══ INFORMATION SHOWN ══

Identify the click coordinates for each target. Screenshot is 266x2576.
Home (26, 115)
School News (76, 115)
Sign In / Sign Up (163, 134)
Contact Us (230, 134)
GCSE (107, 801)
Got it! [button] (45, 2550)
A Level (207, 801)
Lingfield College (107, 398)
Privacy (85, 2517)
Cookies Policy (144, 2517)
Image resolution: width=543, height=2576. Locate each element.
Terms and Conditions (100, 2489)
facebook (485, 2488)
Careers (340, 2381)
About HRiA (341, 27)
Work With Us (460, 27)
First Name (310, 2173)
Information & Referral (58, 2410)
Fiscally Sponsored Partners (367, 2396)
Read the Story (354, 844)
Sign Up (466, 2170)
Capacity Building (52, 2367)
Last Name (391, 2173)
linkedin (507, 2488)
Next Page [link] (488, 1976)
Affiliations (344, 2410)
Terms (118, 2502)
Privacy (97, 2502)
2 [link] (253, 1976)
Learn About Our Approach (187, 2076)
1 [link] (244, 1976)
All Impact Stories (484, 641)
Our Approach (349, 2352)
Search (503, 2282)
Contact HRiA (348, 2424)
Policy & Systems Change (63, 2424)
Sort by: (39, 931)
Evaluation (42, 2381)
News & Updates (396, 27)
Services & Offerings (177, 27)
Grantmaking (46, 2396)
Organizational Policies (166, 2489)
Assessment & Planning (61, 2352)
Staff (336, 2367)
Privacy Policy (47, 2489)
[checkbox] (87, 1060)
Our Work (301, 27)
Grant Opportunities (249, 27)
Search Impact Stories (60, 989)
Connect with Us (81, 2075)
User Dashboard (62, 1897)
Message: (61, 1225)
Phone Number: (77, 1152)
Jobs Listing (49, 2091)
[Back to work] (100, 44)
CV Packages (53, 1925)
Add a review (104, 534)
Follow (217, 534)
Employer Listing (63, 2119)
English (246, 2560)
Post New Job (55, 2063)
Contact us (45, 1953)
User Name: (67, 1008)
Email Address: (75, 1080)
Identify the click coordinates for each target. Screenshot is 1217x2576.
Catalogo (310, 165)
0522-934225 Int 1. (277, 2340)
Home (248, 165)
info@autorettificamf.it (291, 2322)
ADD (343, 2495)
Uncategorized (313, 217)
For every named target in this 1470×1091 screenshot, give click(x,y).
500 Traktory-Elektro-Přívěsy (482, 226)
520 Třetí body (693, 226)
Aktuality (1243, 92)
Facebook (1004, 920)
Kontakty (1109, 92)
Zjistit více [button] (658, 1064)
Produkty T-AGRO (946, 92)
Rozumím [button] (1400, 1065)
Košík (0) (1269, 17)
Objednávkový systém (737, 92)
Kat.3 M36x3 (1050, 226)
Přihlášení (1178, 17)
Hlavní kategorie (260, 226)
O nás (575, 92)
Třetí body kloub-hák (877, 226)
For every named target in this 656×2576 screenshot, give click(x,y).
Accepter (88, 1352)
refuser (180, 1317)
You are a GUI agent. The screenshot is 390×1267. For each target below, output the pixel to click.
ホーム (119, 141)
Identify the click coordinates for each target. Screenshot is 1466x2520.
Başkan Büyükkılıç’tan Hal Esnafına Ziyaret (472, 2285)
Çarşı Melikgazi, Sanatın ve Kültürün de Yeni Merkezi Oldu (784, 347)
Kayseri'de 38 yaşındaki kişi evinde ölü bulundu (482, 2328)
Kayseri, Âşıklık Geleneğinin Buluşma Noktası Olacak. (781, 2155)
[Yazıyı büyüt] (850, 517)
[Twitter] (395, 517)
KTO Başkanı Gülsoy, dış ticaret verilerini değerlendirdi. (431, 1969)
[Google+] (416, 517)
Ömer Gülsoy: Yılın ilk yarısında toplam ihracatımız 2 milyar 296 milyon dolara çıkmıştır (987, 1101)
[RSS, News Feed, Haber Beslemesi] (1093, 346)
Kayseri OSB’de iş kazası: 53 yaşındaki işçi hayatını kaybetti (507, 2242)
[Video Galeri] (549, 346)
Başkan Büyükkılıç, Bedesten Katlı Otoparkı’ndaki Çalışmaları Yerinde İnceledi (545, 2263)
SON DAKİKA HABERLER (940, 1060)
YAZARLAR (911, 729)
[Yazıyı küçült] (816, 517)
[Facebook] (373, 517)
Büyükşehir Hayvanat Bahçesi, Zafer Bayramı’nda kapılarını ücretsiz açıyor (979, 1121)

═══

REQUIRED ACTION -
The lines you need run from the one containing "Kayseri, Âşıklık Geleneğinin" to the end of the listing. Output exactly those, both ends included.

YOUR SOLUTION -
Kayseri, Âşıklık Geleneğinin Buluşma Noktası Olacak. (781, 2155)
[Yazıyı büyüt] (850, 517)
[Twitter] (395, 517)
KTO Başkanı Gülsoy, dış ticaret verilerini değerlendirdi. (431, 1969)
[Google+] (416, 517)
Ömer Gülsoy: Yılın ilk yarısında toplam ihracatımız 2 milyar 296 milyon dolara çıkmıştır (987, 1101)
[RSS, News Feed, Haber Beslemesi] (1093, 346)
Kayseri OSB’de iş kazası: 53 yaşındaki işçi hayatını kaybetti (507, 2242)
[Video Galeri] (549, 346)
Başkan Büyükkılıç, Bedesten Katlı Otoparkı’ndaki Çalışmaları Yerinde İnceledi (545, 2263)
SON DAKİKA HABERLER (940, 1060)
YAZARLAR (911, 729)
[Yazıyı küçült] (816, 517)
[Facebook] (373, 517)
Büyükşehir Hayvanat Bahçesi, Zafer Bayramı’nda kapılarını ücretsiz açıyor (979, 1121)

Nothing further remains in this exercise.